Peace-keeping authorities are monitoring the 2010 referendum in Nairobi, Kenya.
Peace-keeping authorities monitor the 2010 referendum in Nairobi (UNDP)

Days before a constitutional referendum took place in Kenya, employees at the Uwiano Platform in the capital of Nairobi received an alarming SMS. 

The message came from a resident of Chebarus village who said his familiy had been surrounded by an unknown armed group. The assailants had threatened the family with death because of their support for the proposed new Kenyan constitution.

Uwiano Platform

  • The UNDP-supported Uwiano Platform helped to maintain peace in Kenya during the country's 2010 referendum.
  • Surrounding the referendum, the Uwiano Platform received about 20,000 reports of threats and prevented 122 potentially violent incidents.
  • Uwiano is the most coordinated collaboration between civil society and the government in Kenya to date.

In response, the Uwiano worker and his colleagues quickly called the District Commissioner, who immediately dispatched a contingent of police officers to the area.

The frightened villager said his entire family was relying on Uwiano for safety in its hour of need.

The Uwiano (Cohesion) Peace Platform was established by the Kenyan government, the United Nations Developoment Programme (UNDP) and civil society organizations as part of the national effort to maintain peace around the time of the referendum. It was launched shortly before the August 4, 2010 Referendum in Kenya, which was held to determine whether to adopt a new constitution that had been passed by parliament four months earlier.

Uwiano used an innovative approach to prevent outbreaks of violence leading up to the Referendum, involving official and non-government organizations, and using multimedia, such as text messaging, to complement more traditional sources of information for detecting conflict.

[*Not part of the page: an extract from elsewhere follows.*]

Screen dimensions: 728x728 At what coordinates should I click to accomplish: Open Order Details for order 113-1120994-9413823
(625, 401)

The platform employed six data clerks and six data analysts to receive, verify, analyze and disseminate information sent in by the public. With this information, the staff then produced daily briefs and reports, which were shared with security agencies and other organizations, including the Interim Independent Electoral Commission (IIEC) and the media.

Uwiano also used an online early warning and rapid-response system to map and share information, including reports of hate slandering and outbreaks of violence. This allowed authorities to respond quickly to these activities and to prevent them from erupting into wider violence.

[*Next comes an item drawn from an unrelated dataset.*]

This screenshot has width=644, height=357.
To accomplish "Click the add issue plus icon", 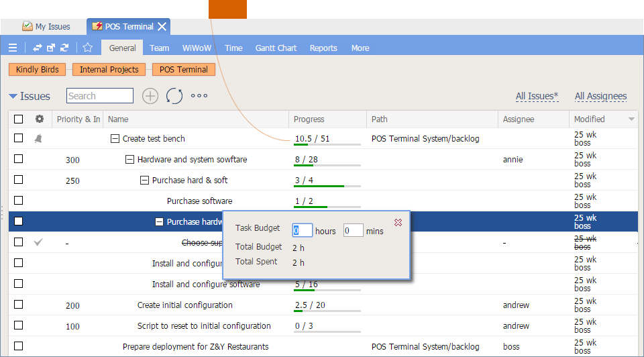I will [x=150, y=96].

The platform gave the public a means of relaying information, views and opinions in order to preserve peace and security in their communities. It received about 20,000 SMS messages, many of which came on the day of the Referendum.

As a result, Uwiano tracked and stopped a total of 122 incidents before and during the vote.

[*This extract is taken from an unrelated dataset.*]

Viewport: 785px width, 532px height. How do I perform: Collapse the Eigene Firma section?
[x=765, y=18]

The Uwiano initiative marked the most coordinated collaboration between civil society and the Government in Kenya to date, and helped the country to conduct its first-ever violence-free election.

The approach was based on lessons learned from the violent presidential polls of December 2007, which plunged the country into its gravest political crisis since independence. During the immediate aftermath of these post-election clashes, UNDP helped civic groups to send staff to the lower Rift Valley, the epicenter of the violence, where they worked closely with security services in the area to mediate local tensions and pre-empt further outbreaks of fighting.

Drawing on the success of these earlier initiatives, high-level political efforts were initiated in advance of the 2010 Referendum to prepare opposition parties for the possibility of mediation and to bring them closer on key policy issues.

UNDP also supported the country's elections committee in conducting a massive civic education campaign, as well as a national registration drive that saw some 12.4 million voters registered.

In doing so, it worked with a community of experts to familiarize the public with the content of the propsed constitution. It also helped to recruit, train and deploy almost 200,000 polling clerks across the country, and introduced new technology for the immediate transmission of electoral data.